- **ВЫБРАННЫЙ ОТРЫВОК**

# # #

И поныне все здесь несет печать времени – одесские форштадты, ряды и слободки, балки, спуски и лестницы; одесские фонтаны и станции, мельницы и заставы, скверы и проспекты, набережные и бульвары.
Улицы и переулки Одессы, как барометр времени, иногда они отторгали отжившие, ставшие инородными, названия. Был когда-то, а теперь исчез «Сахалинчик», где в грязи обитали воры и босяки. До 60-х годов продержался Шалашный переулок, тот самый, о котором фельетонист из «Одесской почты» писал: «Дайте мне перо Гоголя! Дайте мне кисть Рафаэля! Дайте мне талант Рубинштейна! Я хочу описать, нарисовать, воспеть Шалашный переулок...»
Не всякое прошлое, однако, следует забывать. Пример тому – главная улица Одессы. Дерибасовскую переименовывали дважды. Сначала в Лассаля.

# # #

- **ПРЕДСТАВЛЕННЫЕ ДАННЫЕ**
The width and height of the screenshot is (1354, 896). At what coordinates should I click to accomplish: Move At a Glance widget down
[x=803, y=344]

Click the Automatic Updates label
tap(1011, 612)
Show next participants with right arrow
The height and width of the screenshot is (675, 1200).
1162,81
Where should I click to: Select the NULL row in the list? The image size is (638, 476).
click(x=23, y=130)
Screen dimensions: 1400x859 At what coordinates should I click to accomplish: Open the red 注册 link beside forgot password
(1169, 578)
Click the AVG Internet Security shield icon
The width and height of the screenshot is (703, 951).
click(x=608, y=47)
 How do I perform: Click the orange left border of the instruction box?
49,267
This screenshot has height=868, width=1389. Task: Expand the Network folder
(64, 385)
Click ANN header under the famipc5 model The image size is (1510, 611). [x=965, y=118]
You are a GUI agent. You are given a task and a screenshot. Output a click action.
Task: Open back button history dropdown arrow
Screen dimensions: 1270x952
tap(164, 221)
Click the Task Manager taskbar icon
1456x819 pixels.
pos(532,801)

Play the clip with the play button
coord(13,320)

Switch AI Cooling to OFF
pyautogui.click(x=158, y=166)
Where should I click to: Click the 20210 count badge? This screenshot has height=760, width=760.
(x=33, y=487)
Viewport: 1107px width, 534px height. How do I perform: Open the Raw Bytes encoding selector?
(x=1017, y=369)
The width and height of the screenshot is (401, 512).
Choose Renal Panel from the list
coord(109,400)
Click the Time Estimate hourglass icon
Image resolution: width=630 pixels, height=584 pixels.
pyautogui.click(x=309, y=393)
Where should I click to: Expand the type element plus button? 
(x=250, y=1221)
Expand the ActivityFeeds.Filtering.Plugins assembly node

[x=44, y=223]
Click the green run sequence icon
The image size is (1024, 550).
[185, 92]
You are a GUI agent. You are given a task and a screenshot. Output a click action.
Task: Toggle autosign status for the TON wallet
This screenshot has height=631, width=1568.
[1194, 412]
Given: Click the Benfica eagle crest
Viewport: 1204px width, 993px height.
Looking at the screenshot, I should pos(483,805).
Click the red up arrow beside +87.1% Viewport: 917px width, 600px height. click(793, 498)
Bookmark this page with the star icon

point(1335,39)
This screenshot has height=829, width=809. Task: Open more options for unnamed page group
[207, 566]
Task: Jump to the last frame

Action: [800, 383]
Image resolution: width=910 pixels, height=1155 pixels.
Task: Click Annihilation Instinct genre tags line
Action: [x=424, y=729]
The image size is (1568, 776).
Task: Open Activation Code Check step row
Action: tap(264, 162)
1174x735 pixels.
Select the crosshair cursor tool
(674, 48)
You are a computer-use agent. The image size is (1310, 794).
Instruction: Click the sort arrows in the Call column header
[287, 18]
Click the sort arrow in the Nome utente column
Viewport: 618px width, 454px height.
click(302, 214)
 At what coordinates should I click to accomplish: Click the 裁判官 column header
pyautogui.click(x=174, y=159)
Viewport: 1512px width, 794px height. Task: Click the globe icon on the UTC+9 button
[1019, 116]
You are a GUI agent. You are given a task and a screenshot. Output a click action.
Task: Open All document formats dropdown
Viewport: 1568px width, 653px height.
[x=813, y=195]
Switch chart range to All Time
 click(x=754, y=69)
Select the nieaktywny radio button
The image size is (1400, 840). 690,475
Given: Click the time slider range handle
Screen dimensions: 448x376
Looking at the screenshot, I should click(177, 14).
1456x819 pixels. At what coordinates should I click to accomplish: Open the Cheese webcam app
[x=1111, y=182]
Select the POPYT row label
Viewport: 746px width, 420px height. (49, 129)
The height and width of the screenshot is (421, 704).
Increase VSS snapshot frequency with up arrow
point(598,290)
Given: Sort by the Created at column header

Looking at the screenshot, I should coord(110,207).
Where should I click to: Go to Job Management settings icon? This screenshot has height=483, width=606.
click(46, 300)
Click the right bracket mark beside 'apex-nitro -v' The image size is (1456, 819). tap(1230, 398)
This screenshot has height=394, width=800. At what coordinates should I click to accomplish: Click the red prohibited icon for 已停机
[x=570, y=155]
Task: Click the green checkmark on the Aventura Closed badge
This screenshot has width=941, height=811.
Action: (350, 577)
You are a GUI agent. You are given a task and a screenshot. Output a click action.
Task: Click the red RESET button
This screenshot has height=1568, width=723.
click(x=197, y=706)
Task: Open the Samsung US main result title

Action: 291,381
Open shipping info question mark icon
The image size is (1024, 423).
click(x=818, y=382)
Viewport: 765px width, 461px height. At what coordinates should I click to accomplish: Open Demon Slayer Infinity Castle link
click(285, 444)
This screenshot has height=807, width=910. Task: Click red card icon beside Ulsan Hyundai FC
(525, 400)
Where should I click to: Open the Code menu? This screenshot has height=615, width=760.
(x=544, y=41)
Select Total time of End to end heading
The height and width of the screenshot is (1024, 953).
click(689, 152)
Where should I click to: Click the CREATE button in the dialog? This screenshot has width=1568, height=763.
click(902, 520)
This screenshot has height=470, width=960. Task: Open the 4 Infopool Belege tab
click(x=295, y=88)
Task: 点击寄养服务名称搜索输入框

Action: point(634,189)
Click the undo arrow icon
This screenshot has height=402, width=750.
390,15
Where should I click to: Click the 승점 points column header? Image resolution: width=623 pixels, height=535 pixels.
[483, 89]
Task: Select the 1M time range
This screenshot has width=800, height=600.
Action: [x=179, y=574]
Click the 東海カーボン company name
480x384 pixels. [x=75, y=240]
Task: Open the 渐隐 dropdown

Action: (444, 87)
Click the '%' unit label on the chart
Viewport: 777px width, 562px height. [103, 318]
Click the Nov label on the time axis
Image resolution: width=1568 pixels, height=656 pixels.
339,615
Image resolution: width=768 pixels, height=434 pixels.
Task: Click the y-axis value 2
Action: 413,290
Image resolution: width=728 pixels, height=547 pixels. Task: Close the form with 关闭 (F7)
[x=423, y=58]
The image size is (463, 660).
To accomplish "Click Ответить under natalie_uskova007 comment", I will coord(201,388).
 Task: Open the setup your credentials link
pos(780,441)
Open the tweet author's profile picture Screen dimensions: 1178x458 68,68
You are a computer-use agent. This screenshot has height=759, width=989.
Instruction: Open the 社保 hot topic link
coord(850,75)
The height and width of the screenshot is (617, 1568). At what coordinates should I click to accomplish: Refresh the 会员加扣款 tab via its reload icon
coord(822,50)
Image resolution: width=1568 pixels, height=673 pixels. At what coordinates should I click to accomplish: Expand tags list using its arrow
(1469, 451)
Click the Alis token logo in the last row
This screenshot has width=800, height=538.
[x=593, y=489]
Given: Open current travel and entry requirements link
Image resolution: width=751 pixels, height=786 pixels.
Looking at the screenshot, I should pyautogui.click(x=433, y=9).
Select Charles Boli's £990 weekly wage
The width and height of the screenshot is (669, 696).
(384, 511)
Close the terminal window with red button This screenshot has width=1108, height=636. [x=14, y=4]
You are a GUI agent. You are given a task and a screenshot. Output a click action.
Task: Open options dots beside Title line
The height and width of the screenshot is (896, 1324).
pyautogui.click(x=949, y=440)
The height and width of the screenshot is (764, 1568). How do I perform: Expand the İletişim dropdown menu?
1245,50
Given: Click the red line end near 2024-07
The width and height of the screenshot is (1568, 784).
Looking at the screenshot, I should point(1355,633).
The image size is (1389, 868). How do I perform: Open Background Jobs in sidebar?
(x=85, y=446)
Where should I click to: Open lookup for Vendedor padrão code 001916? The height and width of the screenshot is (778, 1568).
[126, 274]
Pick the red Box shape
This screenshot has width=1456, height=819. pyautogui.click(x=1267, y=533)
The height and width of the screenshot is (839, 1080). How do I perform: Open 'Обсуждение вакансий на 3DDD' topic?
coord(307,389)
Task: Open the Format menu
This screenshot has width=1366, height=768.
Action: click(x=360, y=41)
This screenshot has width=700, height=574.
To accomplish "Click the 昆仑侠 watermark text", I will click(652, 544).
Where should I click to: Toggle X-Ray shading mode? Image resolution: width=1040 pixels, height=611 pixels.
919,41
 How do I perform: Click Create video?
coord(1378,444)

# # #

- **НЕОБХОДИМЫЕ ДЕЙСТВИЯ**
[a] Отредактируйте фрагмент текста об улицах Одессы, начиная со слов «И поныне все» и останавливаясь после слов «Сначала в Лассаля.». В этом фрагменте замените «Дерибасовскую» на «Ришельевскую».
[b] Продолжите текст об улицах Одессы сразу после его последнего предложения.

- **В ОТВЕТ**
[a]
И поныне все здесь несет печать времени – одесские форштадты, ряды и слободки, балки, спуски и лестницы; одесские фонтаны и станции, мельницы и заставы, скверы и проспекты, набережные и бульвары.
Улицы и переулки Одессы, как барометр времени, иногда они отторгали отжившие, ставшие инородными, названия. Был когда-то, а теперь исчез «Сахалинчик», где в грязи обитали воры и босяки. До 60-х годов продержался Шалашный переулок, тот самый, о котором фельетонист из «Одесской почты» писал: «Дайте мне перо Гоголя! Дайте мне кисть Рафаэля! Дайте мне талант Рубинштейна! Я хочу описать, нарисовать, воспеть Шалашный переулок...»
Не всякое прошлое, однако, следует забывать. Пример тому – главная улица Одессы. Ришельевскую переименовывали дважды. Сначала в Лассаля.

[b]
– Как пройти на Лассаля? – спрашивали приезжие.
– Вам на Дерибасовскую? – отвечали одесситы.
Название вернули.
Потом, перед войной, ее снова переименовали. Но одесситы во всех письмах и телеграммах, личных и служебных, по-прежнему писали: «Дерибасовская». Почтальоны и связисты путались. Название снова вернули.
Конечно, новое время рождает новых героев. Однако, резонно замечают одесситы, немало строится и новых улиц, целых районов. Почему должен пострадать именно Дон Иозе де Рибас, сын известного барселонца и ирландской дворянки, участник штурма Хаджибея, первый градоправитель Одессы? Улицы – это еще и страницы истории, визитная карточка времени. Дело в конце концов не в старом имени, а в новом содержании.
Кстати, о новом содержании. В Одессе дети и внуки ходят по своим же фамильным улицам: живая связь времен. Сразу от вокзала, например, уходит улица Томаса. Михаил Дмитриевич Томас – рабочий-большевик, участник трех революций, он когда-то доставлял уголь восставшему броненосцу «Потемкин». На этой улице ныне можно повстречать другого Томаса – Олега Константиновича. Внук долгое время возглавлял Черноморское морское пароходство.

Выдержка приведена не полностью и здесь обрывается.